Harare- Unifreight Africa Limited, a transportation and logistics company, has reported a half-year loss for the period of six months ended 30 June 2023, as stated in the latest financial results of the Group. The Group's profit declined significantly from ZWL 7 billion to a loss of ZWL 9 billion. This loss is the largest since the introduction of the Zimbabwe dollar in 2019.

The company has attributed this loss to substantial finance costs, which caused a decrease in profit before tax from ZWL 46 billion in EBITDA to ZWL 6 billion.

The finance costs were primarily driven by the revaluation of foreign-denominated loans that were obtained to finance new vehicles, totaling ZWL 44 billion.

The revaluation of foreign currency-denominated loans refers to the adjustment of loan values based on fluctuations in exchange rates between the local currency and the foreign currency in which the loans are denominated.
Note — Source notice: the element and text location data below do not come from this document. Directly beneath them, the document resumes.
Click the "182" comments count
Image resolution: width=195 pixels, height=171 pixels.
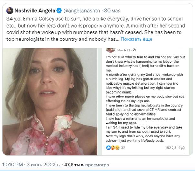[x=168, y=148]
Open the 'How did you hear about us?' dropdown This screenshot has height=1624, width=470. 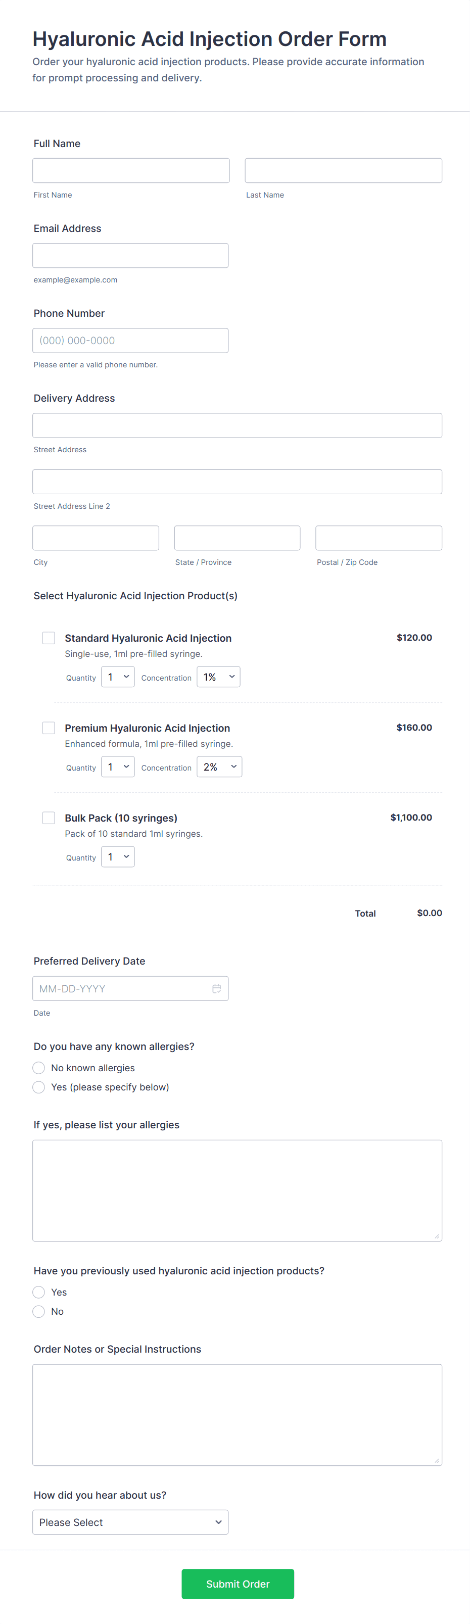click(x=130, y=1522)
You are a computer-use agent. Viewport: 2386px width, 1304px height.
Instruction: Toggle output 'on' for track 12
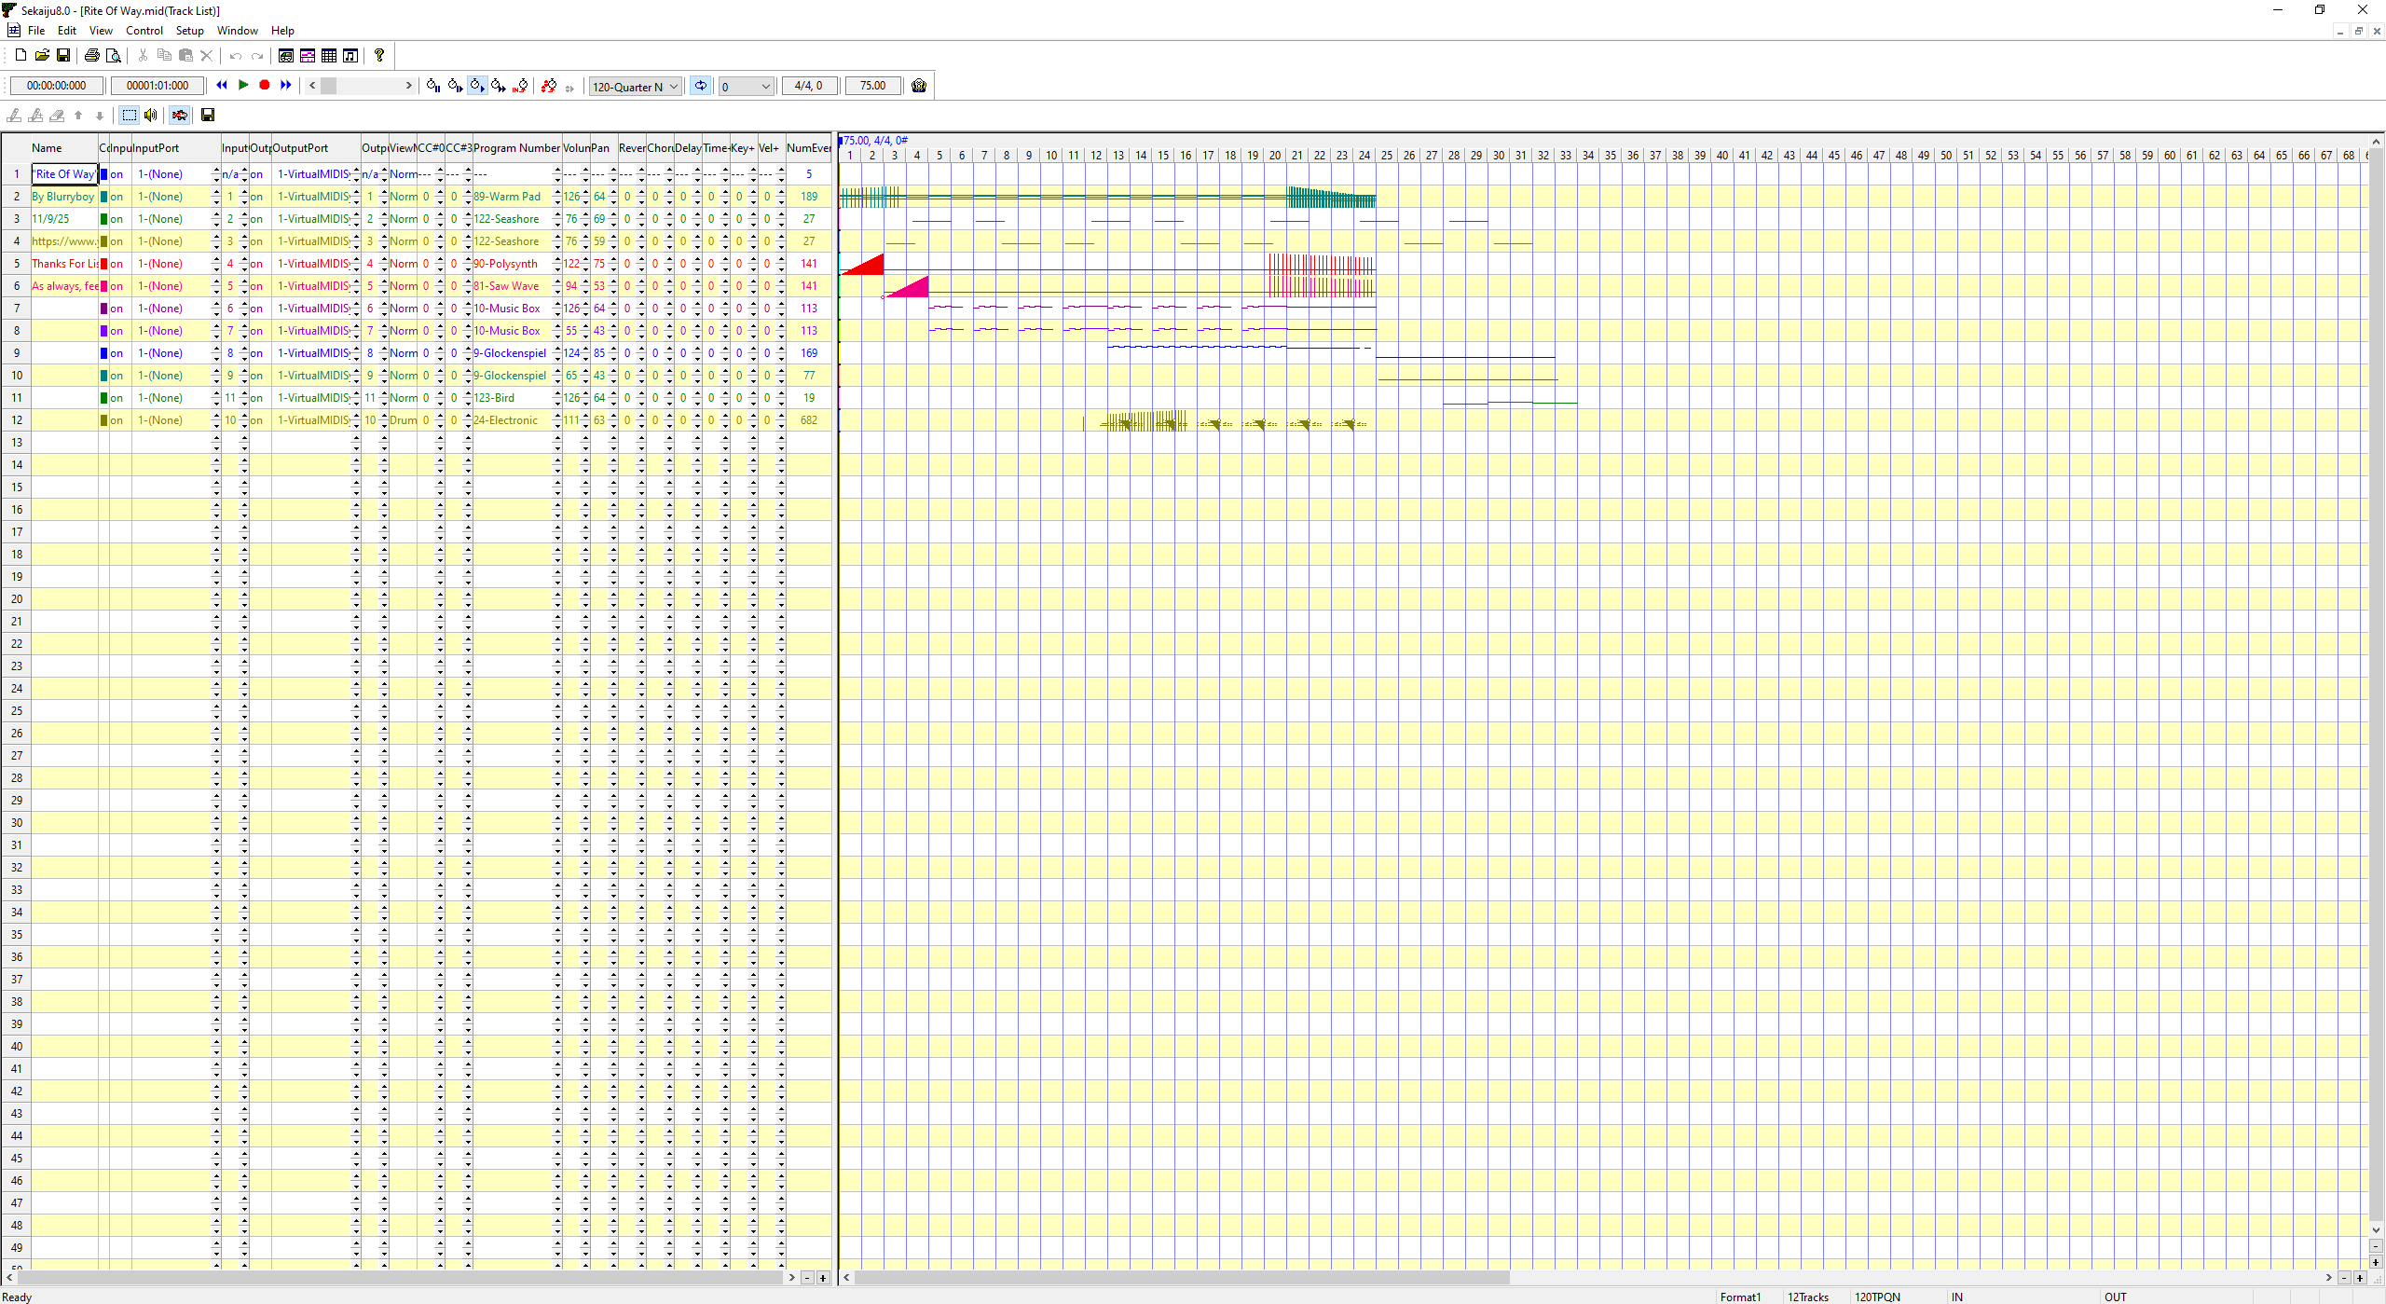(256, 420)
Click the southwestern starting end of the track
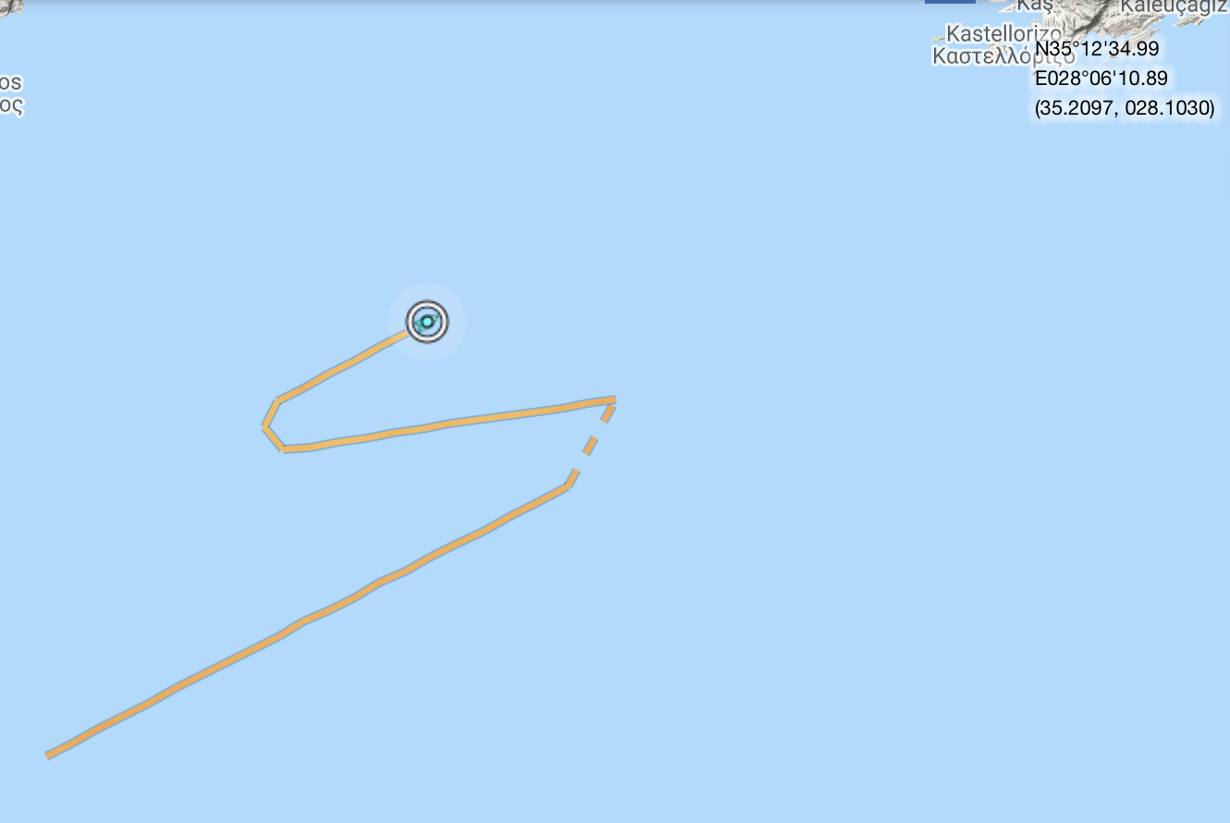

When a company borrows in a foreign currency, the value of that loan in the local currency can change over time due to shifts in exchange rates. In this case, the local currency has been weakening against the US dollar, experiencing a weekly depreciation of 35%, which has led to an increase in the value of the loan when measured in the local currency.

The mentioned factor overshadowed the Group's revenue of ZWL 55 billion, which represents a significant increase of 115% compared to the restated revenue of ZWL 22 billion from the previous year.

“The Group continues to monitor costs under the current volatile environment,” chairperson Peter Annesley said in a statement.

Nevertheless, the Group experienced a noteworthy increase in overall volumes during the period. There was a year-on-year growth of 38%, indicating a positive trend for the company. One major factor contributing to this growth was the tobacco sector, where Unifreight observed a significant surge.

The transportation of tobacco by the company saw a remarkable increase of 91%, with volumes surpassing 40,000 tons per year compared to the previous year.

The Group's new fleet played a crucial role in its operations. By dedicating vehicles specifically to esteemed customers like Delta, Triangle, Unilever, Nestle, and Cairns, who have nationwide distribution requirements, Unifreight Africa Limited successfully met their transportation needs with efficiency and effectiveness.

The tonnage experienced a significant 50% increase compared to the previous year, although it fell 18% below the targeted budget. This growth was mainly driven by the surge in tobacco volumes and the increased utilization of Full Truck Load (FTL) volumes, which were made possible by the addition of new vehicle assets. The transportation of tobacco witnessed substantial growth, making a notable contribution to the overall increase in tonnage.

The Group holds a positive outlook for the future as it eagerly looks forward to utilizing its expanded capacities during the upcoming traditional festive period. This period, which typically witnesses a rise in retail spending from October to December, presents an opportunity for the company to capitalize on its resources and effectively meet the increased demand.